Methods One hundred and eighty patients undergoing elective coronary artery bypass graft (CABG) surgery and/or valve surgery were randomised to receive either RIPC (2–5 min cycles of simultaneous upper arm and thigh cuff inflation/deflation; N=90) or control (uninflated cuffs placed on the upper arm and thigh; N=90). The study primary end point was PMI, measured by 72 h area under the curve (AUC) serum high-sensitive troponin-T (hsTnT); secondary end point included short-term clinical outcomes.
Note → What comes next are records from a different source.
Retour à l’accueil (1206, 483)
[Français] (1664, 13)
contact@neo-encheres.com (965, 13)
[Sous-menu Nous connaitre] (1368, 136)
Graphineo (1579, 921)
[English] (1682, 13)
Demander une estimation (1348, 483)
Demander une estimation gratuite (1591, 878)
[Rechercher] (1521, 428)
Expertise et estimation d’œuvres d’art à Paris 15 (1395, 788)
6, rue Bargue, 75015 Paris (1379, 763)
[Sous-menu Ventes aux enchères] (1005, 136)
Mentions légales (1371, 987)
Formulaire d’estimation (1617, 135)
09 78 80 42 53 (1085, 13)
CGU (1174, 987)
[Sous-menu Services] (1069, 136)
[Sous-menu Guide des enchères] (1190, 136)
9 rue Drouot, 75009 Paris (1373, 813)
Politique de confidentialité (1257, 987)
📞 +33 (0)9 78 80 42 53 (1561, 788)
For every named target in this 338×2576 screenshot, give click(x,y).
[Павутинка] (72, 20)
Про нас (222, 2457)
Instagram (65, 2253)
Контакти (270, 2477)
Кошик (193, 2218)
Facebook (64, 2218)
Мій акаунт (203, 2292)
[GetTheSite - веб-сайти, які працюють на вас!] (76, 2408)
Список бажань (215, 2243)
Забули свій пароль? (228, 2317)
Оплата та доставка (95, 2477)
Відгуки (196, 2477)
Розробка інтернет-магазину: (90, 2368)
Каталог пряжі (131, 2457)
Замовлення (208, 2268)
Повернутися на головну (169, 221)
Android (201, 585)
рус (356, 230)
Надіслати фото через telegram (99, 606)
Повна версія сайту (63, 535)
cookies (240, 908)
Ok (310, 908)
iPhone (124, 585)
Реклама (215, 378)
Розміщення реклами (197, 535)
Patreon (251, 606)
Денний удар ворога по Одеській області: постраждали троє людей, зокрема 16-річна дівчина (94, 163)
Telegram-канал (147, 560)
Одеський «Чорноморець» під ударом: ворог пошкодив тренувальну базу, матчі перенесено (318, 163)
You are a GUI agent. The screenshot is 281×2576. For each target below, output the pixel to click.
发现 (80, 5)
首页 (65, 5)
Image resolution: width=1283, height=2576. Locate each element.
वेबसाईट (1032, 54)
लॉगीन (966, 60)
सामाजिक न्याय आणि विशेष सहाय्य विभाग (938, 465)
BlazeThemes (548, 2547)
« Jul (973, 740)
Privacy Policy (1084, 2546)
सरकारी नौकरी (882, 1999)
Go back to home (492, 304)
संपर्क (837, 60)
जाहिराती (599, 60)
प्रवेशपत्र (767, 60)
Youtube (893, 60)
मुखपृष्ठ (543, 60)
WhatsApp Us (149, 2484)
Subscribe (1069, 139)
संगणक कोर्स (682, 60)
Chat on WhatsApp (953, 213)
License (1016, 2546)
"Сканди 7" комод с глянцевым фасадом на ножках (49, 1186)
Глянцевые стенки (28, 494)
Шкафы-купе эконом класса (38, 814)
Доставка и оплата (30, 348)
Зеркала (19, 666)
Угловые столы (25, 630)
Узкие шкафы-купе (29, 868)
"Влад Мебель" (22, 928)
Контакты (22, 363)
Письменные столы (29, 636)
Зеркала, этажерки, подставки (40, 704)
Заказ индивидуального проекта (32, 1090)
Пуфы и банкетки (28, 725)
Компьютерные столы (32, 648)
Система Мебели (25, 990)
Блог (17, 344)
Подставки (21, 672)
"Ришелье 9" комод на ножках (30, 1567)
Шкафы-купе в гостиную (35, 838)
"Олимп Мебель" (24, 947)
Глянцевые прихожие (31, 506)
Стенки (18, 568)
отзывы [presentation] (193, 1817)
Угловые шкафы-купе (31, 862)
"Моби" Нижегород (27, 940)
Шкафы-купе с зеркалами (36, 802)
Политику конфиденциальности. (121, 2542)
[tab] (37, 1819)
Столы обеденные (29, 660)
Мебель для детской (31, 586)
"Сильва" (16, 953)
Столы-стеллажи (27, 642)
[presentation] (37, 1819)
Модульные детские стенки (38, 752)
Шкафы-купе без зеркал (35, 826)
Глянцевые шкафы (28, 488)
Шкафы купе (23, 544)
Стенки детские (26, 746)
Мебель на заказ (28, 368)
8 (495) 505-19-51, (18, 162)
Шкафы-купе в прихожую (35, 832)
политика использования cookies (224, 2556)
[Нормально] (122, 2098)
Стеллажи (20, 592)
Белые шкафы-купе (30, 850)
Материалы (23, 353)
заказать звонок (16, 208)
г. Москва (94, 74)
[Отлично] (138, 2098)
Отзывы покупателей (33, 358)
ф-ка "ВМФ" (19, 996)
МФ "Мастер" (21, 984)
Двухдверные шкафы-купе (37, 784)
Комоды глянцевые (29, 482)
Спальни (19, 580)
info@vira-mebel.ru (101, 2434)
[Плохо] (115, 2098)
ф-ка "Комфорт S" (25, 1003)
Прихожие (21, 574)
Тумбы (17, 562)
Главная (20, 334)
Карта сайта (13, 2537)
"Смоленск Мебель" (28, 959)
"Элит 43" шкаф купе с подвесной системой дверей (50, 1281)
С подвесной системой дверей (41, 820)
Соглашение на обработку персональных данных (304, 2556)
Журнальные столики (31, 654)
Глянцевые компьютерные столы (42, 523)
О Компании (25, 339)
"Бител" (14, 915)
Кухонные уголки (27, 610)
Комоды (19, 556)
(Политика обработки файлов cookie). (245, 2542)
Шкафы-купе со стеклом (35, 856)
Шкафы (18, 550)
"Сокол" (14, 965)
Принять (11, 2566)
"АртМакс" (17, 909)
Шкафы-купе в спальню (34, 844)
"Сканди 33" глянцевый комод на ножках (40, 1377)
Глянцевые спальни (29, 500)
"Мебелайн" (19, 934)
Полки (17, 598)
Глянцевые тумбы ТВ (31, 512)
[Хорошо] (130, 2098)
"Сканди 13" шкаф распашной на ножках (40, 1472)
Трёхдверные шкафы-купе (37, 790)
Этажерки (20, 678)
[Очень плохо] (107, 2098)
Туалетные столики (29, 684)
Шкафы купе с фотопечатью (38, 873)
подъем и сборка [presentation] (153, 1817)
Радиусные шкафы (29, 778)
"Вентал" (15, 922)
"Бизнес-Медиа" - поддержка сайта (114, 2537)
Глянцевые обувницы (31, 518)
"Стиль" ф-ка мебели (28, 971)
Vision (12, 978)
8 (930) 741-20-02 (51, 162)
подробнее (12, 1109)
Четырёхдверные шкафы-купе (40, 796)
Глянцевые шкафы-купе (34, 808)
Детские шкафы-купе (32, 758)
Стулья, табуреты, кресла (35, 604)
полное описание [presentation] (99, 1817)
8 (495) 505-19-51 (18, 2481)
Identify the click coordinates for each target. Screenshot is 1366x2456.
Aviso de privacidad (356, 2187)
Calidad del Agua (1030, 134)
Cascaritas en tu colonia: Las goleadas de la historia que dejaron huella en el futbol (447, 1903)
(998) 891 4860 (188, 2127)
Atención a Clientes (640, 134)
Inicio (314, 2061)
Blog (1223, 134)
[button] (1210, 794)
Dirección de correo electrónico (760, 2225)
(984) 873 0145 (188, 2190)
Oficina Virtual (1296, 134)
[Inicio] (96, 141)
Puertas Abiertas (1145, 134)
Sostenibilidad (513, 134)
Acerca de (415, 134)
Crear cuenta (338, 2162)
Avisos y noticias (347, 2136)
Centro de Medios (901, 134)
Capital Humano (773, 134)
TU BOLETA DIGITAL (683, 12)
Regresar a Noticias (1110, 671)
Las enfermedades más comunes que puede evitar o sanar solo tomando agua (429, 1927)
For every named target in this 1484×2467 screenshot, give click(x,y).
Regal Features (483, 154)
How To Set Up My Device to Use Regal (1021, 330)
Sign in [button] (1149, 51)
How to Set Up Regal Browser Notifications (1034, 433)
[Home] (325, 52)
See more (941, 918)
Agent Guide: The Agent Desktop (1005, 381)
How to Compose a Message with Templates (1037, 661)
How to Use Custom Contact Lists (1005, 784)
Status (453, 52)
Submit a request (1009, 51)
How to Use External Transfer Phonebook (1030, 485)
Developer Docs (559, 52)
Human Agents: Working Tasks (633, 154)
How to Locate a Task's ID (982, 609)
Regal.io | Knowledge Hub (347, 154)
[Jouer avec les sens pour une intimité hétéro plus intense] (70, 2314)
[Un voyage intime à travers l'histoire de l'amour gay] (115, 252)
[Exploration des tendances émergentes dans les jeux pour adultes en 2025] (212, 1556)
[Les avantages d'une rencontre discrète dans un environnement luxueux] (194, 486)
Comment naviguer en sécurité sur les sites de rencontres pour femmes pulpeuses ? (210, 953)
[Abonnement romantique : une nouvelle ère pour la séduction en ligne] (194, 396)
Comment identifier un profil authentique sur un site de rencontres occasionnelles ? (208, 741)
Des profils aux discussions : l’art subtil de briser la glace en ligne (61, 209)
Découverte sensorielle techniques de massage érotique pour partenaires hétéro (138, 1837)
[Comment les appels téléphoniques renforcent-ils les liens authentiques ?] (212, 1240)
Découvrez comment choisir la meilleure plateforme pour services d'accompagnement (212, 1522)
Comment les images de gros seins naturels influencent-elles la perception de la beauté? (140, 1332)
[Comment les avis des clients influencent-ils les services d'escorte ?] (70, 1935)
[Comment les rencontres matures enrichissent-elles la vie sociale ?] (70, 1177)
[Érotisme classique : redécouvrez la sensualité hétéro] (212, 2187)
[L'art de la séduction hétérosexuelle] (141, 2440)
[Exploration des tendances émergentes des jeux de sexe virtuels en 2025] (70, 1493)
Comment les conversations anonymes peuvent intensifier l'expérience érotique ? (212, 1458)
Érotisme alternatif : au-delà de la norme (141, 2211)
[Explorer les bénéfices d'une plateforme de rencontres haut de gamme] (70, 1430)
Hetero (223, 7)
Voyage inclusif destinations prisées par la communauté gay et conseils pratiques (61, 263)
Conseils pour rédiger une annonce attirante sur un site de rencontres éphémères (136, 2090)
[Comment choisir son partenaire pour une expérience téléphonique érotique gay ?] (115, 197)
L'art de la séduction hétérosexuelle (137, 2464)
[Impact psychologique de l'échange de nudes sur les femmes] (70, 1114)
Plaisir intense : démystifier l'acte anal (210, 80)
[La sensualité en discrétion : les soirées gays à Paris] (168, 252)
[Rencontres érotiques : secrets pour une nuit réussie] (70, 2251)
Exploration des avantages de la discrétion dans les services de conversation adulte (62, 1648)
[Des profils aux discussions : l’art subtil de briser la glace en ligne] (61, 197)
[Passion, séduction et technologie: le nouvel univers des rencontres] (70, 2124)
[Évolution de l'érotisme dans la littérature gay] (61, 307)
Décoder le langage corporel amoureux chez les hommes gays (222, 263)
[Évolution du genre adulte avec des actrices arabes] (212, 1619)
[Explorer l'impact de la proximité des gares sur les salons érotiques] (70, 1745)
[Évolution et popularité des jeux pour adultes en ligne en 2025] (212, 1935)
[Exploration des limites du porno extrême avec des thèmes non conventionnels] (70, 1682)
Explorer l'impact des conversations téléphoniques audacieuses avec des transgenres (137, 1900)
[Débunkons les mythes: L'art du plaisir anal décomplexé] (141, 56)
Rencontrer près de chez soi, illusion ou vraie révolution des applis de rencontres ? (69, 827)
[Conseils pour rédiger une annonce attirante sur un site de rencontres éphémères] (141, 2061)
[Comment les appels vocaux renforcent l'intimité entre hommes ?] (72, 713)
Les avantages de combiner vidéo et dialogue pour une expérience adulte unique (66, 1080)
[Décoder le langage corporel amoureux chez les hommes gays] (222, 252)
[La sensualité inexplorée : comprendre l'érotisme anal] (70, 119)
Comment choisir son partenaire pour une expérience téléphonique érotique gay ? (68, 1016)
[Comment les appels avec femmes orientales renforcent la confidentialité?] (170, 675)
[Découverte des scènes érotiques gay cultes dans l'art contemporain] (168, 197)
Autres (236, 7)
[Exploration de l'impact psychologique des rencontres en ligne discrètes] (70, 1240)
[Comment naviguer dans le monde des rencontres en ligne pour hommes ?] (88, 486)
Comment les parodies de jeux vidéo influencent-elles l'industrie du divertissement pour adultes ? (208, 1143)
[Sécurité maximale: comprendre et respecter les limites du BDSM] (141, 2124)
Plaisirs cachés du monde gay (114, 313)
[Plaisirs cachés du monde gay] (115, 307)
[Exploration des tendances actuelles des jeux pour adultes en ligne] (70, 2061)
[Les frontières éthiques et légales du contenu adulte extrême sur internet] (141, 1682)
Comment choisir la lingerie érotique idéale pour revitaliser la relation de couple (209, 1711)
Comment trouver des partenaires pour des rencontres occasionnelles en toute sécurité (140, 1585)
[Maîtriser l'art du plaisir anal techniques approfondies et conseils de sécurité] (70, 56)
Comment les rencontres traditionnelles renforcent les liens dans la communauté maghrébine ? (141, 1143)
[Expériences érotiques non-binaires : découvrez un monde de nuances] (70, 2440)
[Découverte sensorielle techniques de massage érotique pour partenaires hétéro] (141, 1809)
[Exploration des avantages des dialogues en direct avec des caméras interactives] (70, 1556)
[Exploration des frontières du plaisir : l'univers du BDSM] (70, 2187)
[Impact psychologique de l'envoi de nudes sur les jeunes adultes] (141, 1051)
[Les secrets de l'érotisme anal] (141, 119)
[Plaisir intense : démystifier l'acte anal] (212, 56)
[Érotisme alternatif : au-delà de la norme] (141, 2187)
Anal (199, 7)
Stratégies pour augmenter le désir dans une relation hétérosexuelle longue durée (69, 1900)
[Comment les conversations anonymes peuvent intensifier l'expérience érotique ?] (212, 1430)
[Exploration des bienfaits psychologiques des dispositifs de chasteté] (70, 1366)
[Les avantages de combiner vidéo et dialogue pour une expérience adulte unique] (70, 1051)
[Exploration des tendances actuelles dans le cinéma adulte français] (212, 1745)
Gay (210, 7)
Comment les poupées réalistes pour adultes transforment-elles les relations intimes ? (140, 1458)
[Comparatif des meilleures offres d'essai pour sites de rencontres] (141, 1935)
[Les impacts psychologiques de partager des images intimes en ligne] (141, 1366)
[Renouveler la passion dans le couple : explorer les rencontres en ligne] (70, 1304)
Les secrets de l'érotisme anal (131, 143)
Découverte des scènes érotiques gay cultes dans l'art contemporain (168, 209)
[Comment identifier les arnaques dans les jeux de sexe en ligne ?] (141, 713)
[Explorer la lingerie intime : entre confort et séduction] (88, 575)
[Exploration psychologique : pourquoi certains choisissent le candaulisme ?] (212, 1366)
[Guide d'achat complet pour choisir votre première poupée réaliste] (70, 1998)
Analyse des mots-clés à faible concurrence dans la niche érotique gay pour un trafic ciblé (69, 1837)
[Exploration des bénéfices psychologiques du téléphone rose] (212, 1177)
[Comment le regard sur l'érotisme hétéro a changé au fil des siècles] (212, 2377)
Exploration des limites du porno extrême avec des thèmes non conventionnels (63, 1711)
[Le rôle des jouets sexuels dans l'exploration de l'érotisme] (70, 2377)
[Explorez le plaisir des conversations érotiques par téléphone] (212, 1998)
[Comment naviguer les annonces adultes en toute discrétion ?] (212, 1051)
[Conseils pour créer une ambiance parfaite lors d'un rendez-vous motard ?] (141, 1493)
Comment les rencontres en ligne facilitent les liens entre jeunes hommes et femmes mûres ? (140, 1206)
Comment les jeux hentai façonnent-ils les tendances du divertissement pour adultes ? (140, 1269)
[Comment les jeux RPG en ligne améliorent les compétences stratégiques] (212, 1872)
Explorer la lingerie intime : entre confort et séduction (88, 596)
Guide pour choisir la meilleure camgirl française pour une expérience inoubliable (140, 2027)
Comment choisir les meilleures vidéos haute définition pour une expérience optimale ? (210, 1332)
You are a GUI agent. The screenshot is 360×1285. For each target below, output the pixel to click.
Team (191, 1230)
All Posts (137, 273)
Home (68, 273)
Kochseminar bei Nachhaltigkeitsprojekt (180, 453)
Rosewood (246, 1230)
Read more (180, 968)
Results RIPC reduced PMI magnitude by 26% (−9.303 difference (CI −15.618 to −2.987) 72 h hsTnT-AUC; p=0.003) compared with control. There was also evidence that RIPC reduced the incidence of postoperative atrial fibrillation by 54% (11% RIPC vs 24% control; p=0.031) and decreased the incidence of acute kidney injury by 48% (10.0% RIPC vs 21.0% control; p=0.063), and intensive care unit stay by 1 day (2.0 days RIPC (CI 1.0 to 4.0) vs 3.0 days control (CI 2.0 to 4.5); p=0.043). In a post hoc analysis, we found that control patients administered intravenous glyceryl trinitrate (GTN) intraoperatively sustained 39% less PMI compared with those not receiving GTN, and RIPC did not appear to reduce PMI in patients given GTN.

Conclusions RIPC reduced the extent of PMI in patients undergoing CABG and/or valve surgery. RIPC may also have beneficial effects on short-term clinical outcomes, although this will need to be confirmed in future studies.

Trial registration number ID: NCT00397163.